XLxas calles de París, las piedras de París, el cielo de París, la memoria entera de una ciudad y de una nación, si hubiera justicia divina, se estremecerían de espanto con el homenaje de la semana pasada a los españoles que contribuyeron a liberar a Francia del yugo nazi. Muchos huesos españoles enterrados por aquellas tierras se habrán removido de asco en medio de un festejo que, como suele ser usual entre la clase política, llega tarde y mal. Está bien lo de ser agradecidos, pero han pasado demasiados años, demasiado dolor, demasiadas ausencias. Para ponernos en situación hay que recordar que la Guerra Civil concluía por entonces con un contundente marcador en contra. El Gobierno francés, que nunca fue tibio ni imparcial con las cosas españolas, entregaba al gobierno de Franco, sin que el rubor le subiera a la cara, a miles de refugiados republicanos que huían del desastre.

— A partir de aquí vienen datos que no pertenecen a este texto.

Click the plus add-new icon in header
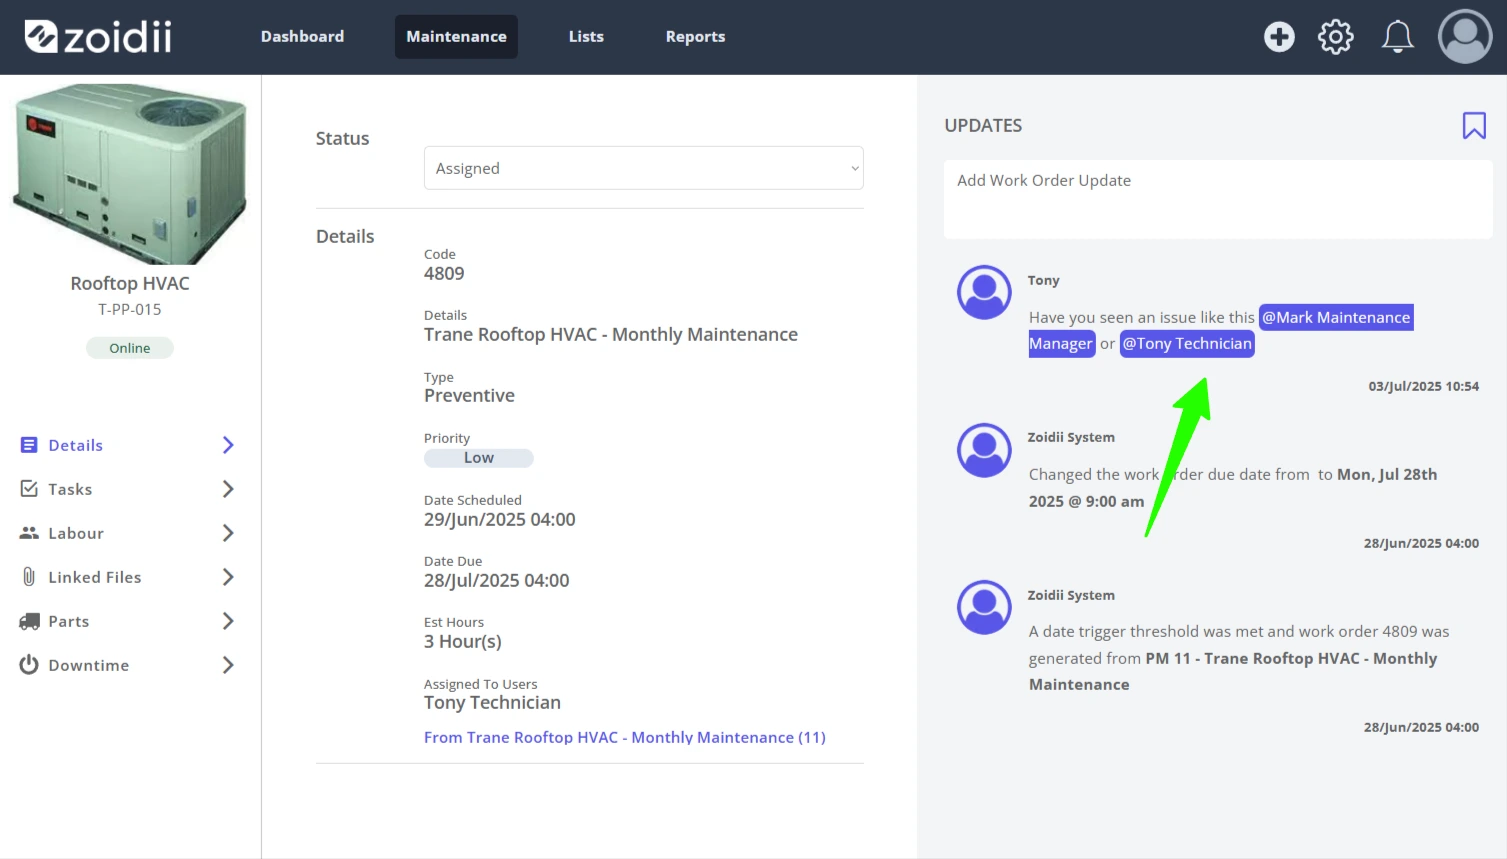The image size is (1507, 859). click(1279, 37)
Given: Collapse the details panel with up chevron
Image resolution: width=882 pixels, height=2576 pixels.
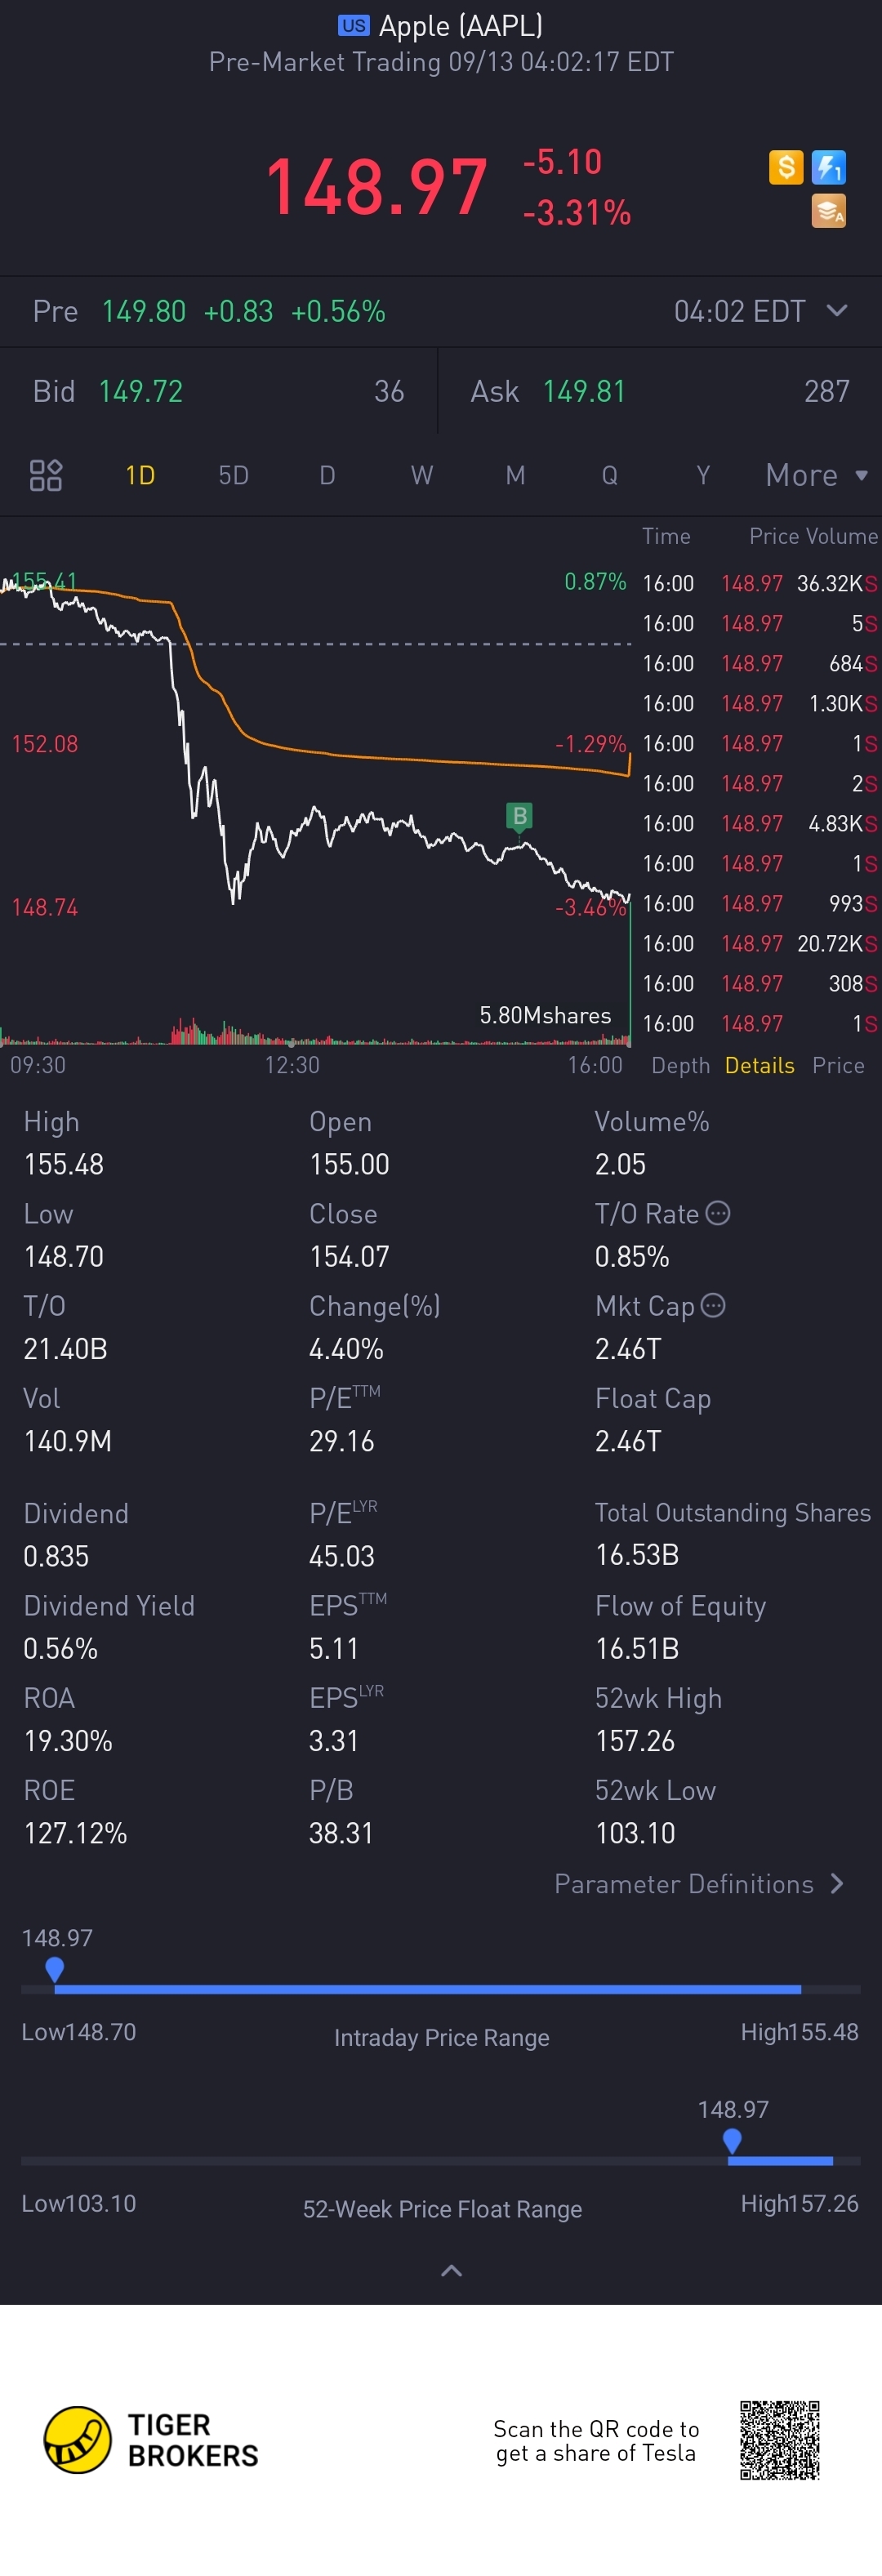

Y, no obstante, cuando se presentó la ocasión, los soldados españoles pisaron los primeros las calles de París enarbolando la bandera de la libertad. Y a pesar de este enorme gesto, y muchísimos más que se nos niegan, hemos crecido escuchando una sarta de estupideces sobre la condición y el mal talante de los españoles. Con gestos menores, los franceses, los ingleses, y no digamos los norteamericanos, han levantado una mitología cinematográfica que me atrevería a decir se ha convertido en el pilar del occidente moderno. Nos hemos acostumbrado a escuchar tantas cosas sublimes acerca del refinamiento francés, del coraje inglés, de la astucia americana, y de la socarronería y la indisciplina española que, al final, hemos acabado creyéndonoslas y asimilándolas como un mal complejo.

Yo conocí de niño a algunos de esos hombres intrépidos que lucharon por Europa. Contaban sus historias en el bar de mi padre, pero la mayoría de nosotros les escuchábamos con más aburrimiento que respeto. Recuerdo en especial la historia de un tipo que sirvió en la División Azul. Es cierto que estuvo del lado de los nazis, pero para el caso es lo mismo, porque este hombre, como casi todos ellos, era por entonces un adolescente que peleaba más por un pedazo de pan que por un ideal abstracto. Mil veces le oí en la esquina de la barra contar la historia de cómo un día se burlaron a su modo de las tropas alemanas. Fue en el invierno del año cuarenta y uno. Los españoles habían ganado entre la tropa alemana merecida fama de soportar como auténticos osos la dureza del clima ruso. En realidad, lo aguantaban todo, el frío, el hambre, la pésima equipación; todo, menos el no tener trato con mujeres. Este detalle resultó fatal. Para remediarlo, los alemanes les daban en las comidas una píldora antierótica ; pero ni por esas. Protestaron con tanto énfasis que consiguieron que les dieran a cada uno un condón y permiso para largarse por una noche a los burdeles de los arrabales. Con esto quedaba todo resuelto, sólo que a última hora hubo contraorden y se les retiró el permiso. Entonces, en señal de protesta, los soldados españoles inflaron los condones, los ataron a la punta de sus fusiles y, ante el estupor del propio Hitler, diez mil globos unánimes desfilaron por las calles de Varsovia a ritmo de legionario.

Yo nunca di crédito a esta historia, acaso porque el que la contaba era un charlatán español, un soldado de esos que no ganan ni a los dados. Si acaso la hubiera contado un francés o un americano, habríamos escuchado todos boquiabiertos. Pero ayer, estúpido de mí, leo las memorias del conde Ciano, el yerno de Mussolini , y ahí está, tal cual, el capítulo de los condones. Qué desastre, qué ocasión perdida de escuchar mil relatos maravillosos. Habría querido dar marcha atrás al tiempo y dejar que aquel hombre me abofeteara mil veces, por mi ignorancia; pero para qué, se habría revuelto de asco en su tumba con un homenaje tan tardío y tan inútil.